■ Set exercise:
Could you echo, word for word, the passage in the letter below about the Texas parenting class, from "Clarifying point: I" to "Attorneys are consulted."?

■ Excerpt:
◆ ◆ ◆ ◆ ◆ ◆ ◆
Message to the Texas Congress and State Supreme Court

Hi y'all,

To complete my divorce, the state of Texas required I take an online parenting class.  My class was written by an attorney and [unintentionally] demonstrates the blindspots lawyers (and judges) often experience in family law.  The "The Co-Parenting Project" kept sending emails asking for feedback, so I sent them my critique (shown below) and bcc'd the entire Texas legislature, Texas Supreme Court, several Austin and San Antonio news outlets and a few one wrote me back.

Note: I've slightly updated the feedback here from the original email.


To “The Co-Parenting Project”,

You asked for feedback on a number of occasions, so here goes…

The summary of my thesis is this:

The best interests of a child cannot be met when one or both parents’ best interests are ignored or contravened.

After slogging through your online parenting class (legally required by the State of Texas to complete my divorce) I was left with a number of questions about the veracity of your claims and the utility of the course.  You make a number of unsupported/weakly supported claims throughout and fail to follow the plot on key issues.

I’ll address the most important claim from your class first: ‘When parents live apart, it is all-too-common [sic] for the parent without custody to become disengaged from the child…’  You further claim studies show nearly 50% of non-custodial parents [that is, fathers] see their child once a year or less just two years after divorce or separation.

This lack of contact strikes me as the most important issue you cover by far, yet your class does nothing to contemplate why it happens or how to prevent it.  You drone on about why both parents matter without considering why so many fathers disengage and how to close the floodgates.  If one believes your uncited research, either there are a lot of ‘deadbeat dads’ or your efforts are painfully misguided.

If your goal is to help children of divorced parents, your primary focus should be on this uniquely impactful issue.  Your class misses the mark in seemingly innumerable ways, but this is the most egregious.

Clarifying point: I have a young son with my ex-wife and a teenage daughter from a previous relationship.  I am already a bit player to my firstborn; my ex-wife is pushing me in that direction with my second...

My personal experience (citing ‘personal experience’ is not meant to exclude custodial parents or anyone else from the conversation - just a relevant fact) has led me (and so many others) to the conclusion that most family law attorneys like you (and many judges) are simply rent-seeking while turning a blind-eye to the destruction left in their wake.  Below is a common scenario:

  • Divorcing parents are forced to create a parenting agreement.
  • Attorneys are consulted.
  • Family law attorneys fight for their client, not represent the child.  (When you practiced family law, how much time did you spend with the children to determine what’s in their best interests?  Unless you are unlike every other family law attorney in America, the answer is precisely: none.)
  • Family court judge chooses a winner and loser under the guise of the morally-confused doctrine ‘the best interests of the child’.  It’s used along with ‘creating a stable environment’ to justify grossly unequal divisions of real decision-making power and parenting time.
  • Decreed parenting agreement favors parent-child relationship stability for one parent at the expense of the other by giving one parent custody or "placement".
◆ ◆ ◆ ◆ ◆ ◆ ◆
■ Recorded data:

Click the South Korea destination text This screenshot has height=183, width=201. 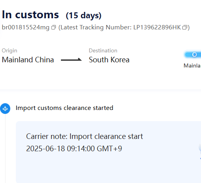[x=109, y=60]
◆ ◆ ◆ ◆ ◆ ◆ ◆
■ Output of the task:
Clarifying point: I have a young son with my ex-wife and a teenage daughter from a previous relationship.  I am already a bit player to my firstborn; my ex-wife is pushing me in that direction with my second...

My personal experience (citing ‘personal experience’ is not meant to exclude custodial parents or anyone else from the conversation - just a relevant fact) has led me (and so many others) to the conclusion that most family law attorneys like you (and many judges) are simply rent-seeking while turning a blind-eye to the destruction left in their wake.  Below is a common scenario:

  • Divorcing parents are forced to create a parenting agreement.
  • Attorneys are consulted.